Thank you I now understand. The Padron registration is for life and even afterlife; it never expires or needs renewing. My only query is won’t Madrid ever run out of Padron money?


----------



## Joppa (Sep 7, 2009)

I think the ayuntamiento is supposed to review their padron every few years and some are actively contacting people on it to verify their residence status. But this obviously varies between municipalities, some have had an official letter, telephone call or personal visit from town hall, while others have heard nothing for years.


----------



## MataMata (Nov 30, 2008)

Non residents are not permitted to be on the padron, that's a simple fact.

My understanding is that strictly speaking a padron is not required for residency applications either but is routinely demanded as it's the only 'official' evidence that you do in fact reside where you claim to, something property deeds or rental agreements etc. can never do.

Many seem to believe that because a town hall issues them a padron then it must be correct but to jump up a post or two it amounts to fraud and there are potential penalties in law both for town halls and individuals.

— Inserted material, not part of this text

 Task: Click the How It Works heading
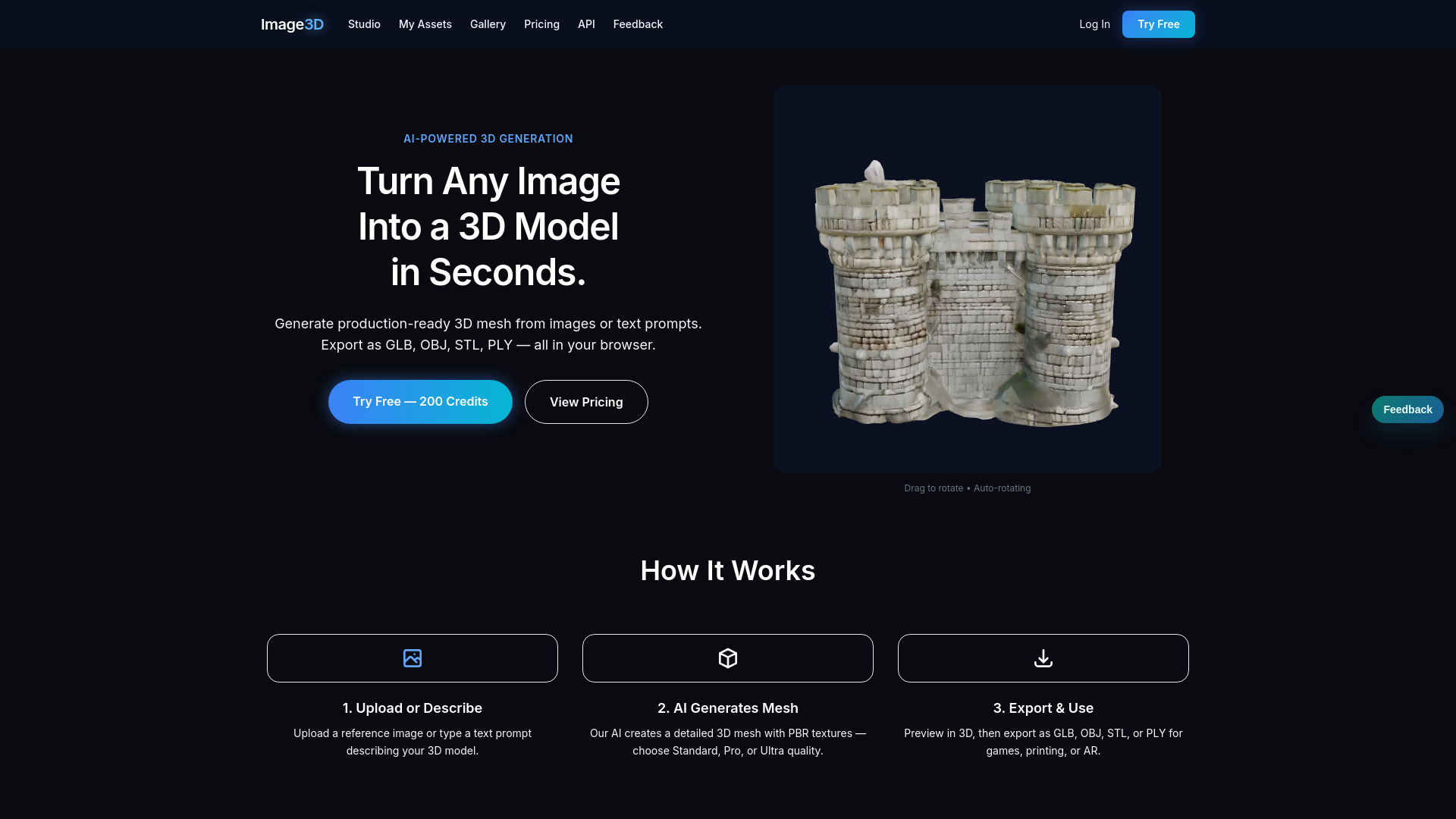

A point not often appreciated is that signing on a padron is a legal declaration that you habitually or permanently reside at the address and that makes you tax resident whether you've applied for residency or not. 

True nobody seems to bother checking up on people but that doesn't give you immunity from possible consequences if they did, those can range from being denied tax relief on personal imports (such as a car) which applies during the first 6 months of residence, to very deep trouble with the tax man who will want to know why you've been living in Spain, in some cases for many years, yet never submitted a tax return.


----------



## Alcalaina (Aug 6, 2010)

Ramalamadingdong said:


> Thank you I now understand. The Padron registration is for life and even afterlife; it never expires or needs renewing. My only query is won’t Madrid ever run out of Padron money?


I thought you were serious for a minute!


----------



## Ramalamadingdong (May 26, 2020)

Alcalaina said:


> I thought you were serious for a minute!


Oh no, a 9 star forum bully.


----------



## xabiaxica (Jun 23, 2009)

Ramalamadingdong said:


> Oh no, a 9 star forum bully.


Please explain...


----------